What Your Customer Experience Strategy is Missing

By Gaurav Khandelwal | Aug 03, 2016

What could you do with $400 million?

For one major automaker, the answer was…not a whole lot. After deciding to invest in a large integration of their different procurement systems to simplify work for their suppliers, they rolled out the solution to their end-users, who quickly abandoned the system after having to go through five different screens to complete a simple task, which affected their ability to fill orders for customers and focus on their customers’ needs. This backlash eventually led the company to abandon the project after the price tag ballooned to $400 million, nearly double the estimate.

Too often, companies don’t take stock of the full set of drivers for their digital transformation strategy and see one or more of these drivers become their downfall. Instead of solely focusing on the end goal of customer experience, the functionality of new technology becomes a distraction and leads these companies toward the 60 percent of software development processes that product ineffective products.They also view their operations-side digital transformation practices as completely separate from the customer experience side. The problem is that the operations side is missing out on the crucial customer insights that are, for example, going back to product development. Use data to shore up the time for new product innovation and leverage a more agile operations practice to finely tune your products to customer needs.

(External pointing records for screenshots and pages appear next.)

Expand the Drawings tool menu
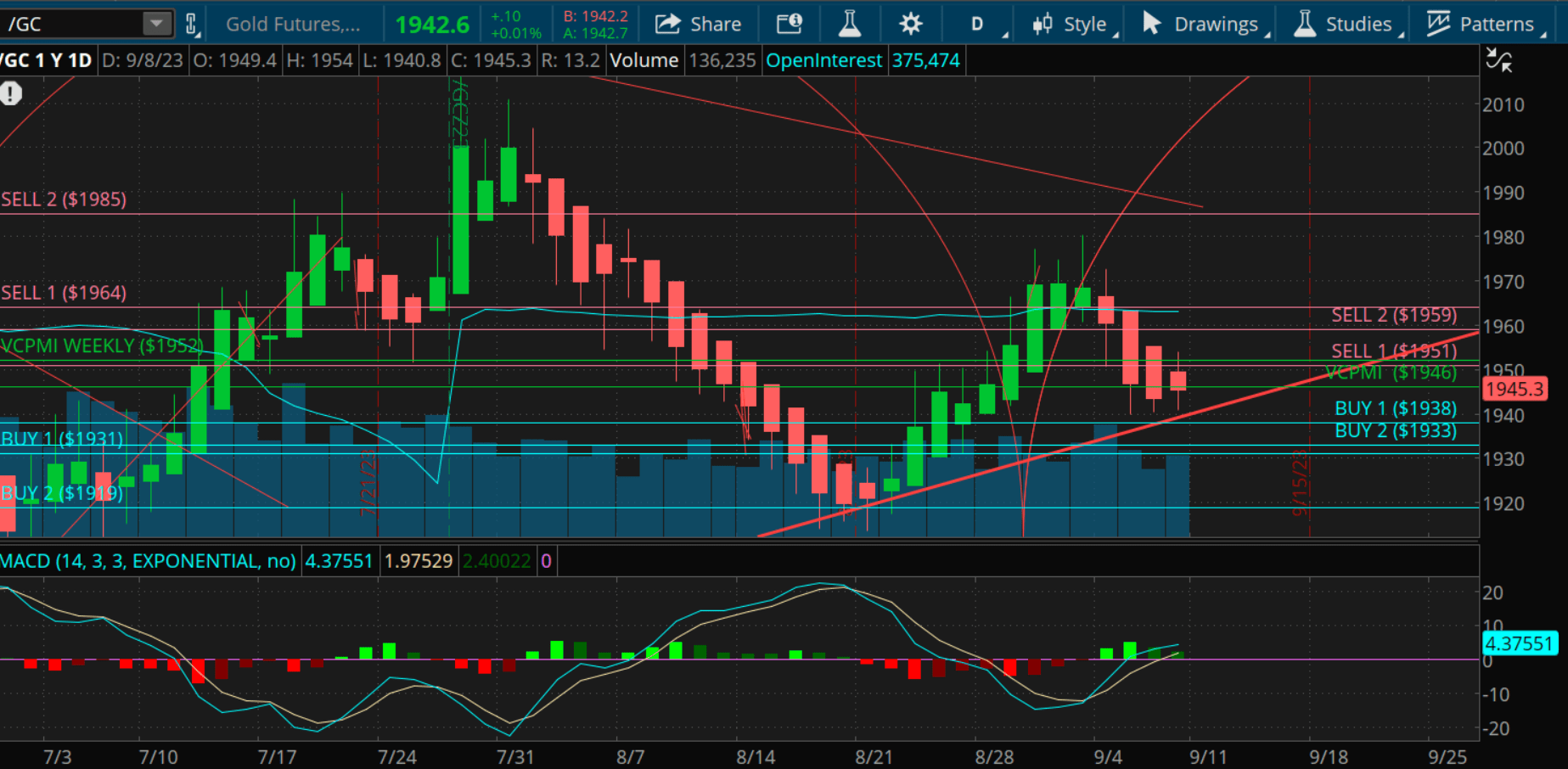Viewport: 1568px width, 769px height. click(1204, 24)
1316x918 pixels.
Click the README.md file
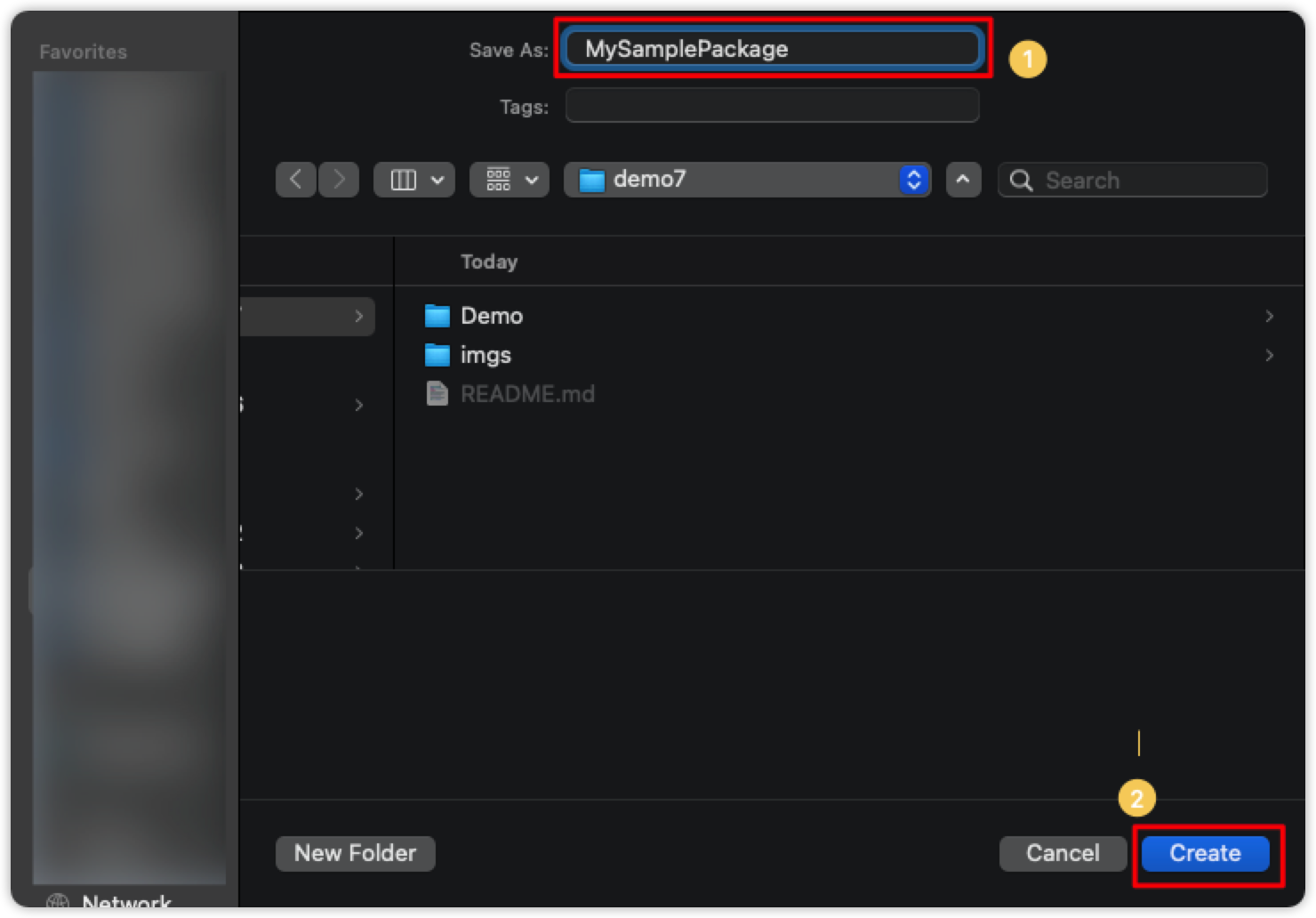(x=527, y=394)
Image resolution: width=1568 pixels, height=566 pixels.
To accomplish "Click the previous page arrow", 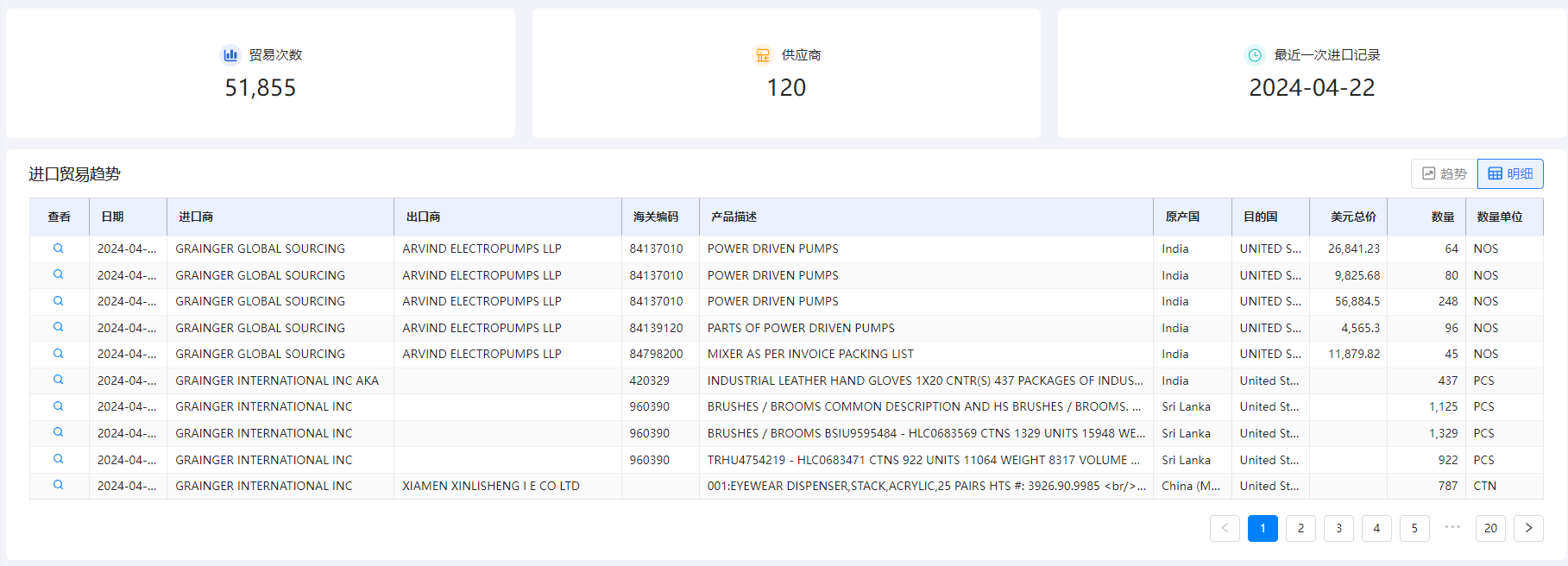I will tap(1225, 528).
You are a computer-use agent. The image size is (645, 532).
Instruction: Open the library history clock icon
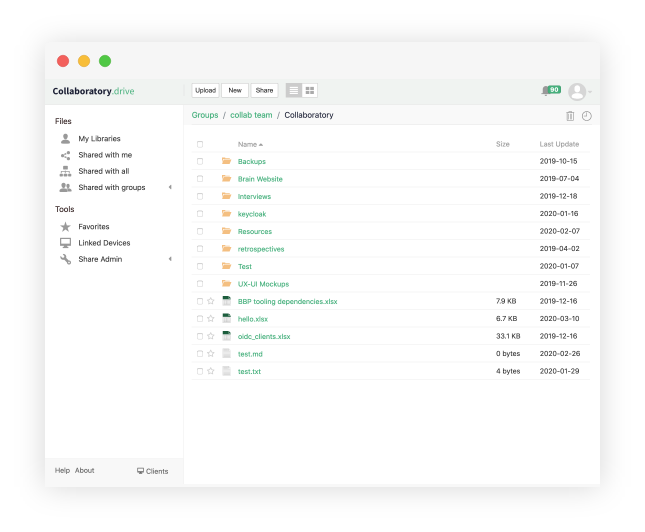pos(587,116)
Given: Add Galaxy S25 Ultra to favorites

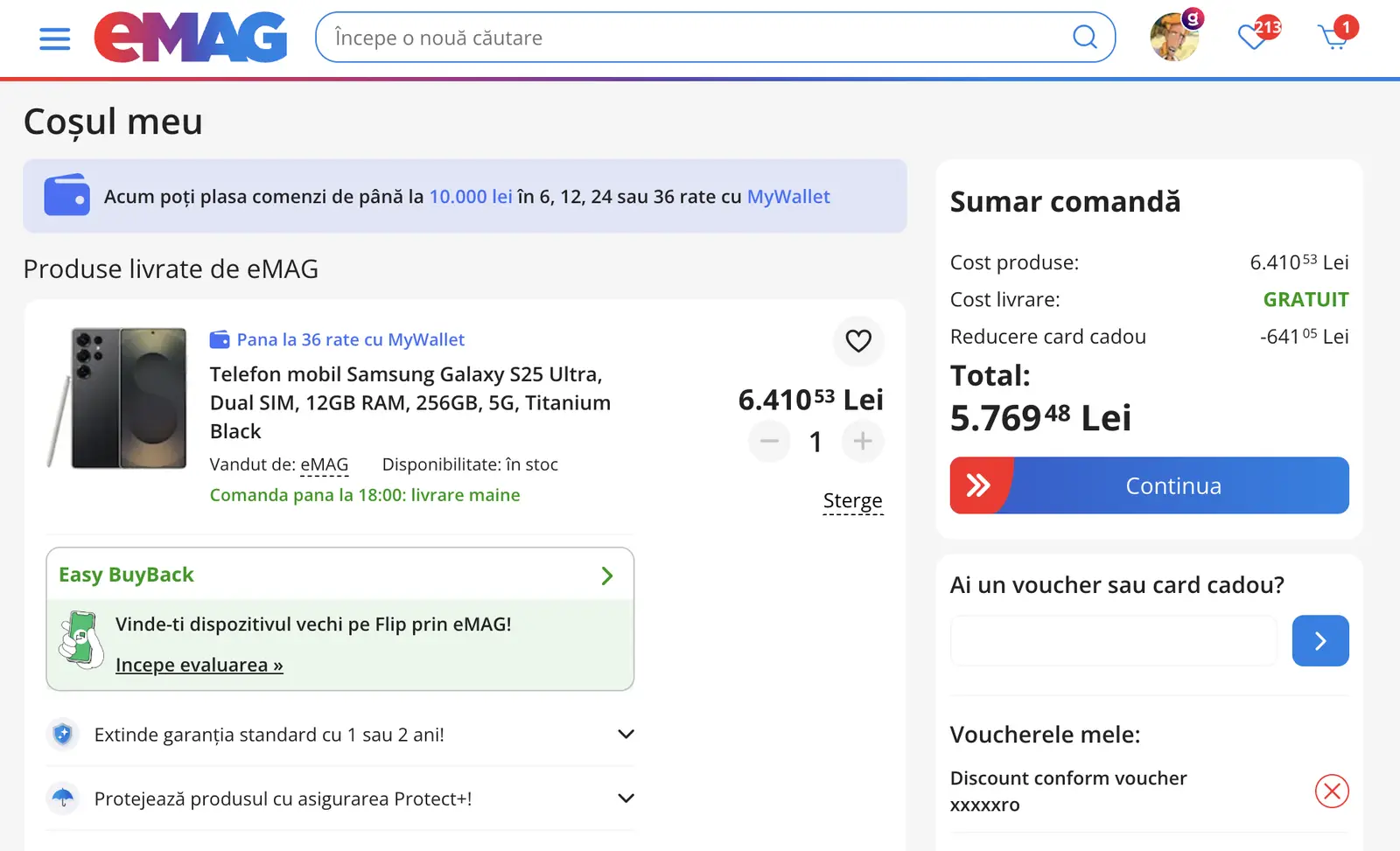Looking at the screenshot, I should point(858,341).
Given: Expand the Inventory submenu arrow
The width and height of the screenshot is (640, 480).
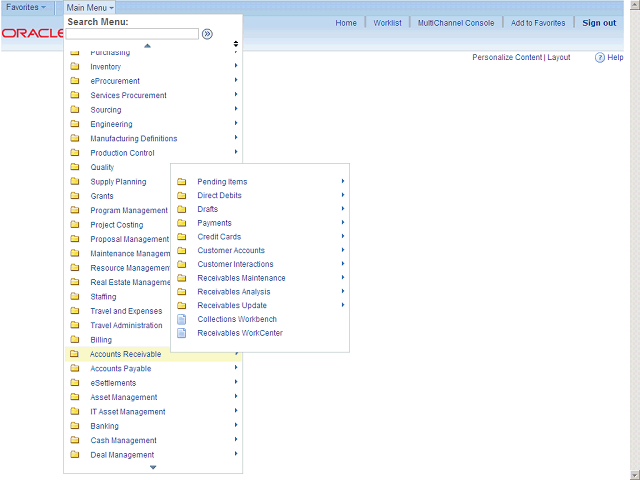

An interesting case study of this is the impact of modularization on the manufacturing industry. Eighty-five percent of BMWs are custom orders. It feels like true customization for customers, but in reality, it’s modularization where they are choosing modules to fit together, rather than say, having seat height match your exact preference down to the centimeter. The effects of this stretch back into the production line, which has to change in order to deliver mass modularization and a series of similar, yet not identical, products instead of identical product after identical product. Single Minute Exchange of Die, or shortening the amount of time it takes to change over production from one product to another, is no longer as relevant; it’s all about being able to customize from a mass production line.

In order to accomplish massive transformation like the above example, the most crucial part is to take stock of each input to your digital transformation strategy. ChaiOne has extensive experience in helping companies create customer experience and digital transformation strategy, and we have been honing this framework for the last 8 years. We see many companies try to skip over one of these inputs, only to see lackluster results down the line.

  1. First, look at the processes that are occurring and uncover where the productivity and efficiency breakdowns occur, for both employees and customers.
  2. After identifying the business KPIs that need to improve, the next step is to drill deeper into these issues by performing contextual inquiries, user interviews and other user research with your employees, and then your customers.
  3. Once you have both the business KPIs merged with the user needs, the next level is to identify the insights that you have to drive your technology selection and portfolio strategy. Distill user problems and business needs to their root causes to determine the solution, and then calculate the potential costs of that solution. Once this is determined, prioritize this project or projects against the portfolio of user needs.
  4. The next and final input into your strategy to examine how your insights, user needs and business KPIs fit into your business model and whether that business model itself needs to evolve. What are the threats coming from disruption? How does this business model compare to a lean startup?

One of the biggest issues that we see with our clients is that they do not realize that their digital and mobile products are never finished, along with their strategy. It’s important to keep iterating on your customer experience because customer preferences are constantly changing. Use your Net Promoter Score as a benchmark for each customer experience and constantly test how your the products that are a part of the customer experience affect the Net Promoter Score.  

How are you thinking about your customer experience? Where are you on your Digital Transformation journey?